How to use intelligent document processing in your business
Why documents?
Documents, in digital and printed form, are the main means of formal communication within and between companies. It is a universal way of exchanging information regardless of industry, country, or language. What's more, document circulation is often enforced by law.
Due to the ubiquity and legal requirement of this way of exchanging information, companies must adapt to the conditions in which they have come to operate. Many are taking advantage of the gains of digitalization and, in addition to the required documents, exchange information in a more structured way, such as Excel sheets. However, a large portion, especially small companies, due to their size, do not invest in automating this process because it does not bring them tangible benefits. For these entities, reading data from an invoice sent in PDF format by human workers and entering it into a bank form for transfer is not a problem. It is not a problem for them because such a situation is rarely repeated. This process can be a significant cost for large entities that work with a large number of counterparties. For such companies, automating the process of document processing with an artificial intelligence tool can bring significant savings.

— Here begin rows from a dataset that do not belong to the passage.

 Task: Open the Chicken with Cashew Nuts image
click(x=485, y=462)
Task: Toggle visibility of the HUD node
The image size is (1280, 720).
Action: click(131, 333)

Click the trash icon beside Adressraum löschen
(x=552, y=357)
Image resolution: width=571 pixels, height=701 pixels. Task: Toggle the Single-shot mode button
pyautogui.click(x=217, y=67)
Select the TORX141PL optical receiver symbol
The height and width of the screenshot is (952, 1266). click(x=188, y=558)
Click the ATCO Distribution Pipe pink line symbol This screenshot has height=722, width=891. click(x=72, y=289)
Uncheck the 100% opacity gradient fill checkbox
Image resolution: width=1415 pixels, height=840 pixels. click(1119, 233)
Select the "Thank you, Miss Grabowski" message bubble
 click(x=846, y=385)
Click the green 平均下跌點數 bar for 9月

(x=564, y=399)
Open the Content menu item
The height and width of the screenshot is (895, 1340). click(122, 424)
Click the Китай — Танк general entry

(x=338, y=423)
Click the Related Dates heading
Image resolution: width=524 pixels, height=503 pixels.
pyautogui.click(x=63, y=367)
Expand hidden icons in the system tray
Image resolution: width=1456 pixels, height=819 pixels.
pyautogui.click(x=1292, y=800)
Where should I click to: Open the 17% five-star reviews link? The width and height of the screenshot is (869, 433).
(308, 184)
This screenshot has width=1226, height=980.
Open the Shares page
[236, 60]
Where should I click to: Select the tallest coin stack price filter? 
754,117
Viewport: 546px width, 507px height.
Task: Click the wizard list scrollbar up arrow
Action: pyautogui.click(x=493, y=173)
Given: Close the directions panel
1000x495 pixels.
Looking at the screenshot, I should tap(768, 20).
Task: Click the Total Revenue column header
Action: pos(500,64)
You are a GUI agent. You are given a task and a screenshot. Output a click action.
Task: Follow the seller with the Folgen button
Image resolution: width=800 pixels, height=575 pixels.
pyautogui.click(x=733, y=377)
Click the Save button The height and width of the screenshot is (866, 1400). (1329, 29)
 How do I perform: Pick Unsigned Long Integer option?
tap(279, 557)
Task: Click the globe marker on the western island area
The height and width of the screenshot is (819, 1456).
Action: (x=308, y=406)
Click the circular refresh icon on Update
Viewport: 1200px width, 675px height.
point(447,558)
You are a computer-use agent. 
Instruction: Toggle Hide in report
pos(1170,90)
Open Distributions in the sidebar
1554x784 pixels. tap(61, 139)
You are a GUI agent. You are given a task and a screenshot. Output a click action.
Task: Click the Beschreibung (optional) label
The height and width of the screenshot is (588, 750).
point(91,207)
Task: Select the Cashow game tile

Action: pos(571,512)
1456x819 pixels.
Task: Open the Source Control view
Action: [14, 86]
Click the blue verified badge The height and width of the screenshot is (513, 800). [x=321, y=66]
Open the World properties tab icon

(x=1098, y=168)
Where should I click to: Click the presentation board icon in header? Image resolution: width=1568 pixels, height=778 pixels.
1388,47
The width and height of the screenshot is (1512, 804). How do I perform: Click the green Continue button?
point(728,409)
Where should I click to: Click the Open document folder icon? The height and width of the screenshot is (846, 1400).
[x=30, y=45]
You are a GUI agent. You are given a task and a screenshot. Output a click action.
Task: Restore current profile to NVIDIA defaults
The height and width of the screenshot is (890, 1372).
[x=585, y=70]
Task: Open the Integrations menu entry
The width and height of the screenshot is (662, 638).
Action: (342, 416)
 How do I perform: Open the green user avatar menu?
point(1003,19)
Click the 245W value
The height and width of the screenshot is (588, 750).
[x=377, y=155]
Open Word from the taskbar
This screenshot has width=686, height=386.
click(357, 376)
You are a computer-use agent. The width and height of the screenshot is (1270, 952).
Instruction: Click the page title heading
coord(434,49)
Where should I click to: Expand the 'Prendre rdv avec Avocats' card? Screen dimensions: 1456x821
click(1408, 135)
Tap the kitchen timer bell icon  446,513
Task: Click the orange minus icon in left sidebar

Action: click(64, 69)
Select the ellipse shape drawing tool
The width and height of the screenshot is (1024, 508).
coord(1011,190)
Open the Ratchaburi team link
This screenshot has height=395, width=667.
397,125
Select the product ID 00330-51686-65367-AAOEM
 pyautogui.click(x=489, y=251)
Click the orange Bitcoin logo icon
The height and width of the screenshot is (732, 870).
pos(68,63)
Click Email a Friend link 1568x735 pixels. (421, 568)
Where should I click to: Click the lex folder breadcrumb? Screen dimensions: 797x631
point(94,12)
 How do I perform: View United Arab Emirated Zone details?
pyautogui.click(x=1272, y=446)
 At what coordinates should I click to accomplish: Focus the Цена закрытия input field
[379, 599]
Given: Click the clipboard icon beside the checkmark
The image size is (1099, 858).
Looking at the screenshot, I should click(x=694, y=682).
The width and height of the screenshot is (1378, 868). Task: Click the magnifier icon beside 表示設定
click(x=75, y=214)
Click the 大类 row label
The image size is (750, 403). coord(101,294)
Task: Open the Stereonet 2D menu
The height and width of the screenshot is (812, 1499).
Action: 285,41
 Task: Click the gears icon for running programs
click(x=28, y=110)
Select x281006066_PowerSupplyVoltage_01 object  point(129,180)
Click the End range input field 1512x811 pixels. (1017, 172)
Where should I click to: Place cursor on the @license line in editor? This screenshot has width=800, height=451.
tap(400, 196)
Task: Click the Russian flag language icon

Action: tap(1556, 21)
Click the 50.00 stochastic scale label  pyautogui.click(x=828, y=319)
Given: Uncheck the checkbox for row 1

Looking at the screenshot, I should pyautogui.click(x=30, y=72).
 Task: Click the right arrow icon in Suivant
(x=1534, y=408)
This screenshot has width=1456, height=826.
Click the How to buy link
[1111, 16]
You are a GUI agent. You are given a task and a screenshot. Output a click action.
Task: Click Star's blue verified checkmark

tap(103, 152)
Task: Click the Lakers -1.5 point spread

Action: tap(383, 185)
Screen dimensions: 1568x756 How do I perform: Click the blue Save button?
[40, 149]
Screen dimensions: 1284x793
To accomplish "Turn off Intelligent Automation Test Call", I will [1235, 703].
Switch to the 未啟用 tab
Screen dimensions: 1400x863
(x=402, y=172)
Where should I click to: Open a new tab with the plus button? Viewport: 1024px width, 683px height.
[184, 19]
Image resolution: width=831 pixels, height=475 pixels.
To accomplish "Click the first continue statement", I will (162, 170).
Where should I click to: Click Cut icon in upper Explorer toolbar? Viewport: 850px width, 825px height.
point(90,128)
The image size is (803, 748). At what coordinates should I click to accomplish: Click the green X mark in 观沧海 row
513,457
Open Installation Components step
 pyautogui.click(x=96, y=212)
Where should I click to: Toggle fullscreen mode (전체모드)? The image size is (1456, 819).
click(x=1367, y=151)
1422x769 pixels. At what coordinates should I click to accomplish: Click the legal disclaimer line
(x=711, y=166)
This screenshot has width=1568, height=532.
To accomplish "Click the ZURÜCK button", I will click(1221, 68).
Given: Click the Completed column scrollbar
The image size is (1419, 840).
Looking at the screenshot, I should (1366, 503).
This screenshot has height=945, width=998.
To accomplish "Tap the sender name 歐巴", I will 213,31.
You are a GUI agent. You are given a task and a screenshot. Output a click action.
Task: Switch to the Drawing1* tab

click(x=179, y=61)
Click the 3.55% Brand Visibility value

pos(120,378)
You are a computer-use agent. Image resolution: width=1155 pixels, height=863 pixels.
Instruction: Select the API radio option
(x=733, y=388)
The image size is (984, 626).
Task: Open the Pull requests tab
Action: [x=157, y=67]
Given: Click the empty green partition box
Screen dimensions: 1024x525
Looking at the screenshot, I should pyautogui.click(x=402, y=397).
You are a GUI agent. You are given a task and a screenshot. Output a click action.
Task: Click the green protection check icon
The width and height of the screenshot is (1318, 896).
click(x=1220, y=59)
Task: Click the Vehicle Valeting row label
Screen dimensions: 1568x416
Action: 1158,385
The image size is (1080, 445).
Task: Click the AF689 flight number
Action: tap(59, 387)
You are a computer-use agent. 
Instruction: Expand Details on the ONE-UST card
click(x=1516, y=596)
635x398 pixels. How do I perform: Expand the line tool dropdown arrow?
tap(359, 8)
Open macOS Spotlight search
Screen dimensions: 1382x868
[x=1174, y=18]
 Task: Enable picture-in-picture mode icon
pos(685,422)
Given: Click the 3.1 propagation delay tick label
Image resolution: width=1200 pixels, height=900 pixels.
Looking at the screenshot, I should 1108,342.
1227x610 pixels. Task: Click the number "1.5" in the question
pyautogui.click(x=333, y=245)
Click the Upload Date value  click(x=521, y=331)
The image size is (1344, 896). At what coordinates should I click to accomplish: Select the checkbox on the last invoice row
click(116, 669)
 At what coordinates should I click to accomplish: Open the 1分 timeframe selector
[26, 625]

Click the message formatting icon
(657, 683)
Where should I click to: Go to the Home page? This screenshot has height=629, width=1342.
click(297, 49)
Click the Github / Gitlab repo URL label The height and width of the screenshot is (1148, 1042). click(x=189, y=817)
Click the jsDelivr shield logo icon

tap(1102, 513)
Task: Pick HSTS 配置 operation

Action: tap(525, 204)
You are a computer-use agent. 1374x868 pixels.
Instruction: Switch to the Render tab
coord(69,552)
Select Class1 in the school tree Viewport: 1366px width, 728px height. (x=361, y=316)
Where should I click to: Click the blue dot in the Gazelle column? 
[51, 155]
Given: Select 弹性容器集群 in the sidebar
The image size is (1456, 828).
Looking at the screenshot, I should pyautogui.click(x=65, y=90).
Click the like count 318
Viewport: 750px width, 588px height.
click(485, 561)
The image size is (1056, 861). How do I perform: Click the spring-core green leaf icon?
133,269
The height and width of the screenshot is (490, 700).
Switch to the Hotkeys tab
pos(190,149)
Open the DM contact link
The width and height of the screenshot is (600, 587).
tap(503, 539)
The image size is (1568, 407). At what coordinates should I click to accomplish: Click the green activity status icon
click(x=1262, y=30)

In this article, I will present my point of view on the potential of using AI technology to optimize business operations. I will describe the different types of tasks that artificial intelligence can perform in document processing. In the next parts of the series of posts dedicated to intelligent document processing, I will describe the implementation methods, requirements, and potential problems associated with the described tasks in greater detail. I invite you to read on!
Business Advantage
Let me start with the question: why? Why would companies be interested in using AI for document processing? How do you convince them to invest in an innovation like artificial intelligence technologies?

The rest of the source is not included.